Good show. Clean work.
I wonder if you would have pulled less to break it free if you pulled right above the break, with nearly horizontal line-angle.
That would have certainly taken less force to break. I thought about that, but with only being about a 10 foot drop, figured it would likely only fall off the stump and stay hung up in the forked fir, becoming more vertical and less stable, harder to work with. To be honest, I thought it would come off the stump way easier than it did and that would be the first 'break' in the tree, and that it might simply collapse from there if it were rotten enough. So by setting the line high, if it did just drop and spear or pivot into the ground, remaining whole, I'd already be tied for a second high pull, to break the top out, instead of just trying to drag the butt horizontally across the gravel, tearing it up.

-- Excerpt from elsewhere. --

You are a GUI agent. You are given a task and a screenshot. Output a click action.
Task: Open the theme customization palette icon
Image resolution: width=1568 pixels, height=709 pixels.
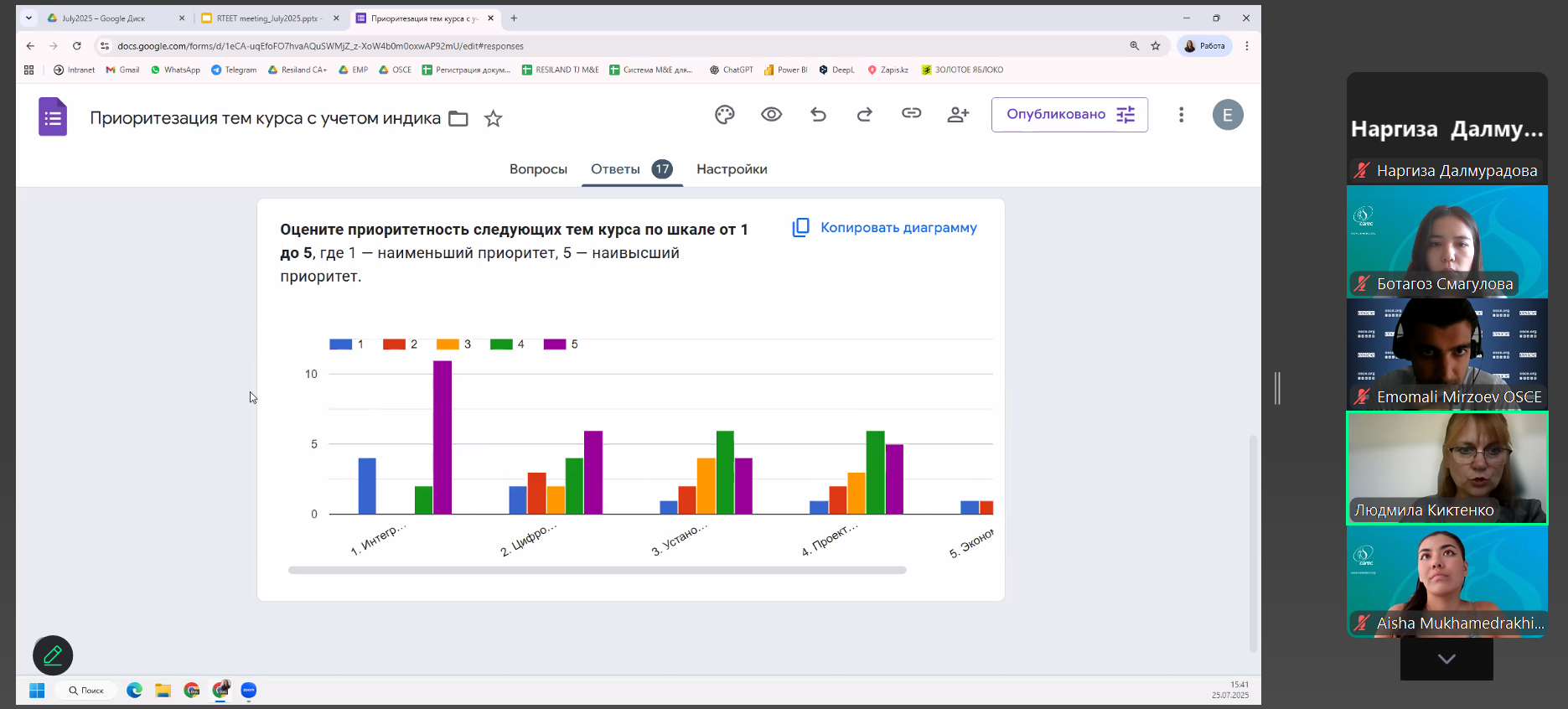pyautogui.click(x=724, y=115)
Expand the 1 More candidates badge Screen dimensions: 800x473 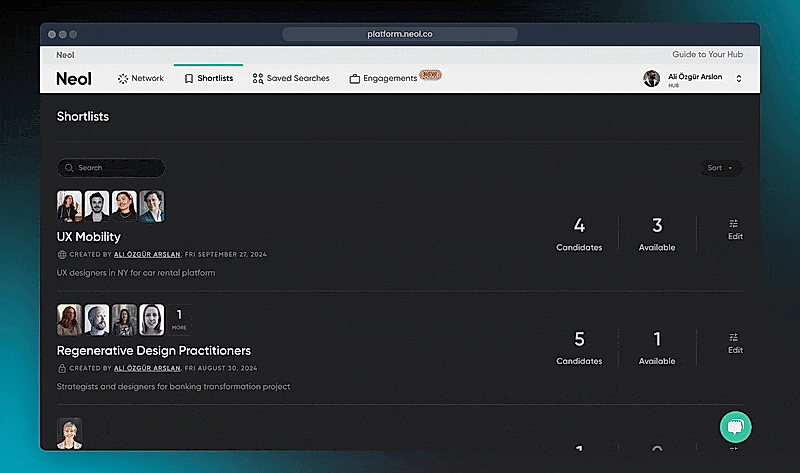click(x=178, y=319)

Grand firs are just weird man. I'm sure you know how they can behave, but they can be hard to predict. Some that look like the most rotten, scary things have totally solid wood 2" in, all the way up, others are punky to the core and have 50' of mush on top. Sometimes they will stand for decades, slowly crumbling down, other times they will lose 50' tops, breaking at 20" wood.

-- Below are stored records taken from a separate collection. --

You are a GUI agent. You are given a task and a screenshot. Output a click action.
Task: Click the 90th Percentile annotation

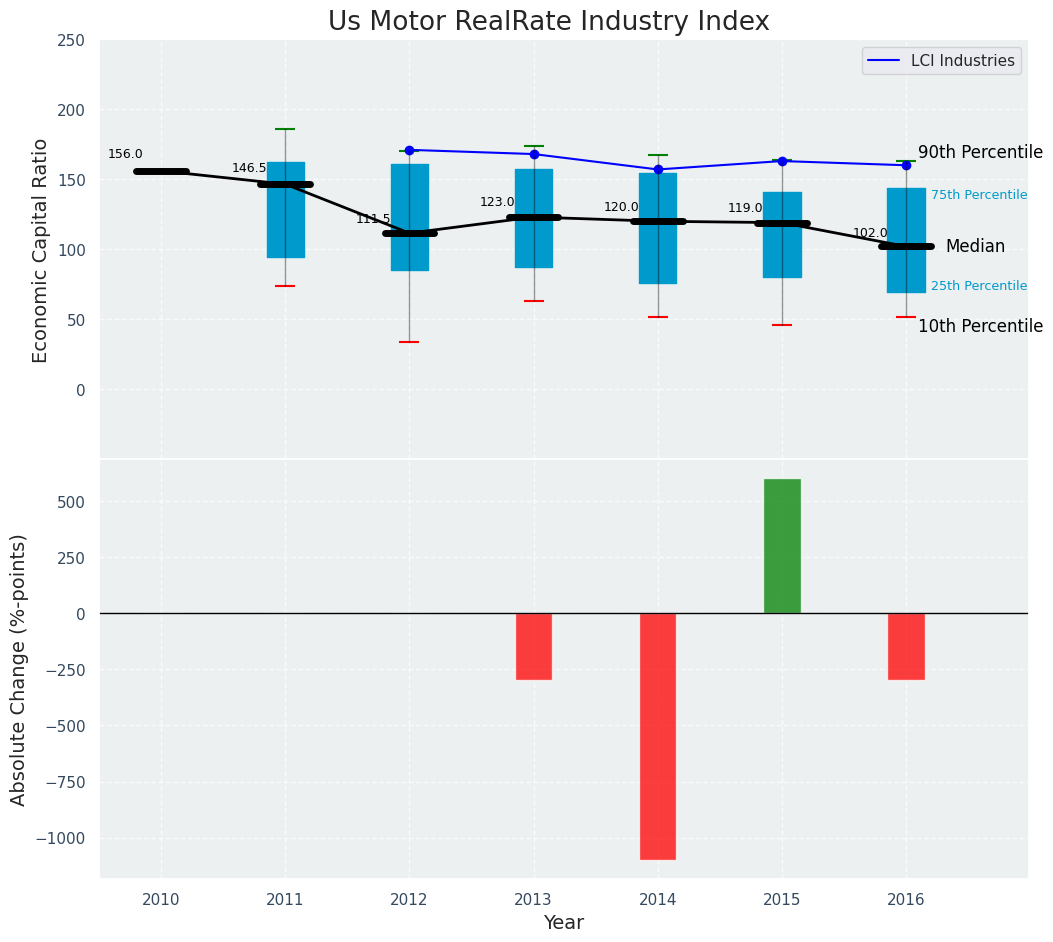[x=979, y=152]
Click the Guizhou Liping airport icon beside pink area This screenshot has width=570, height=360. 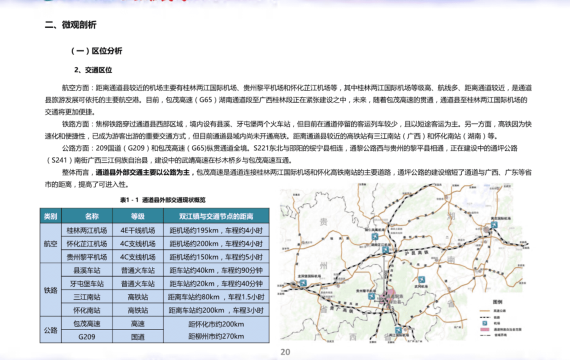coord(371,296)
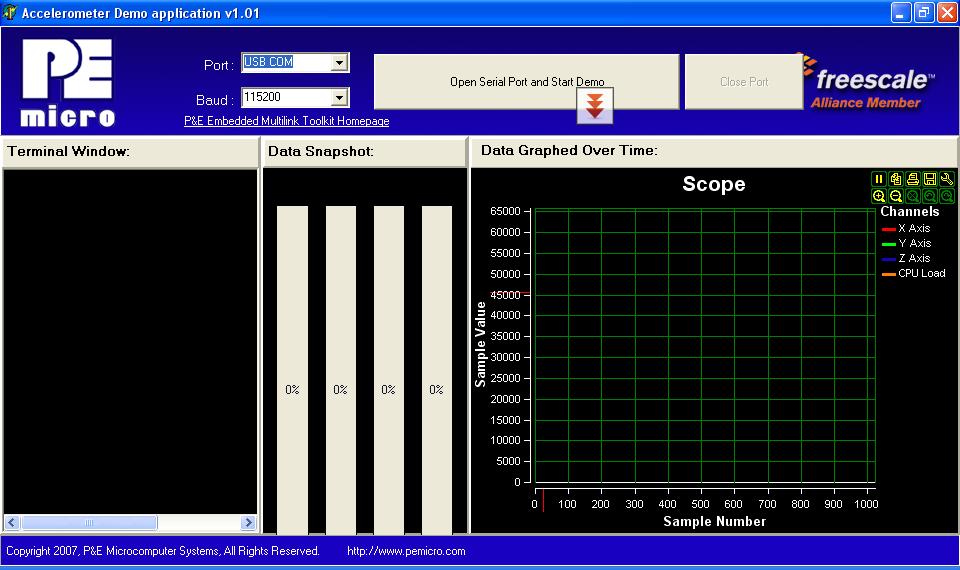Open P&E Embedded Multilink Toolkit Homepage link
Screen dimensions: 960x570
286,121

Edit: If I didn't have truck access and the ability to put a lot of power on it, I probably would have used a Maasdam and pulled right above the break. If I was out in the woods with nothing but a saw, I would have hit it with the leaning tree and hoped for the best. However after seeing how much stronger that break was than I expected, potentially it would have just slid down and done nothing. Seeing how the top eventually did break out of this, it could have gone in literally any direction, meaning you have like a 60' danger zone which makes safe escape hard. Power from a safe distance was great.